No circularity: forecasts use independent COLA benchmarks and simulated data vectors

full rationale

The paper's derivation chain consists of training an emulator on COLA simulations to model the modified-gravity boost in the nonlinear power spectrum, then running MCMC forecasts on independently generated 3x2pt and 6x2pt simulated data vectors that include survey windows and systematics. The <1% accuracy claim is a direct validation metric against the COLA runs rather than a fitted parameter renamed as a prediction. The recovered degeneracy direction aligned with Σ=μ(1+η)/2 follows from the standard definition of the lensing potential in the modified-gravity parameterization and is extracted from the posterior on the simulated data; it is not imposed by construction or by any self-citation load-bearing step. No self-definitional loops, ansatz smuggling, or uniqueness theorems imported from prior author work appear in the chain. The results remain self-contained against external simulation benchmarks.

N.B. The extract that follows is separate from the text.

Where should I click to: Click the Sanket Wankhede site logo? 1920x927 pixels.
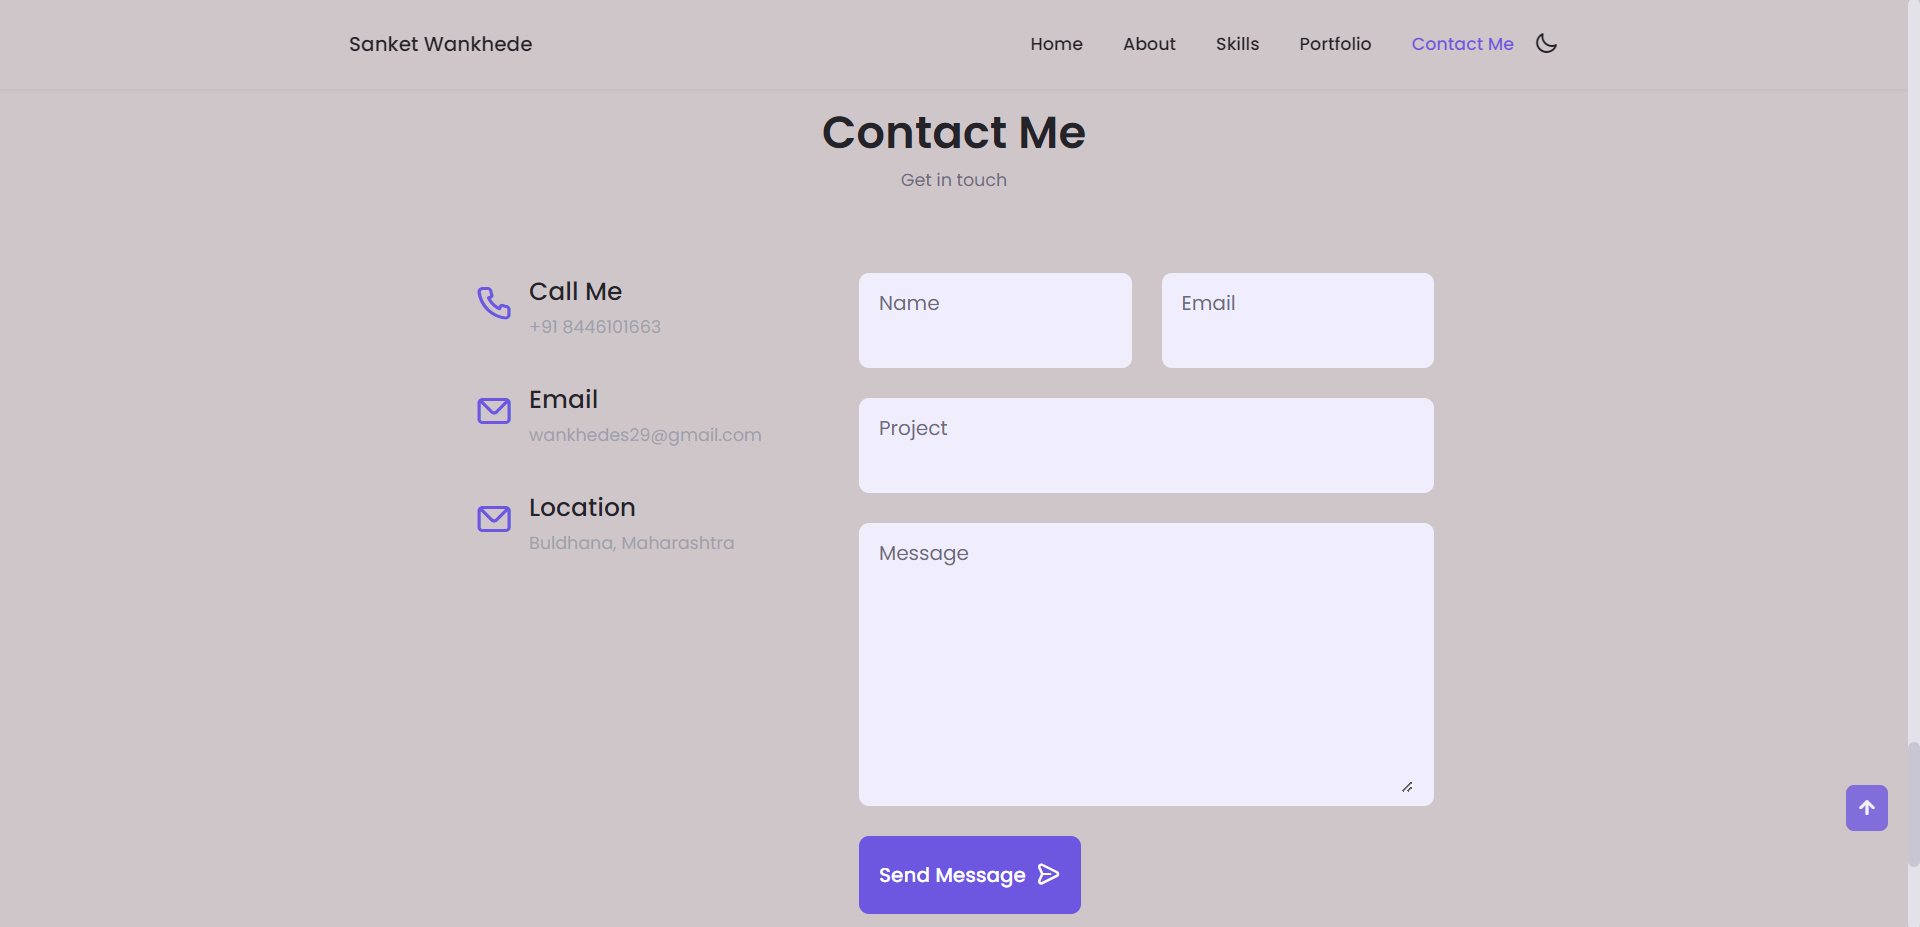point(440,44)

Axiom & Free-Parameter Ledger

1 free parameters · 1 axioms · 0 invented entities

The central forecasting claim rests on the validity of the phenomenological binned parameterization and the accuracy of the COLA-based emulator across the sampled parameter space.

free parameters (1)
  • redshift bin edges and widths for μ and η
    Chosen by the authors to discretize the time-varying functions; their placement directly affects the number of free parameters and the recovered constraints.
axioms (1)
  • domain assumption The binned μ and η parameterization is sufficient to capture the relevant deviations from general relativity on the scales probed by the surveys.
    Invoked when mapping the phenomenological functions to the matter power spectrum and lensing kernels.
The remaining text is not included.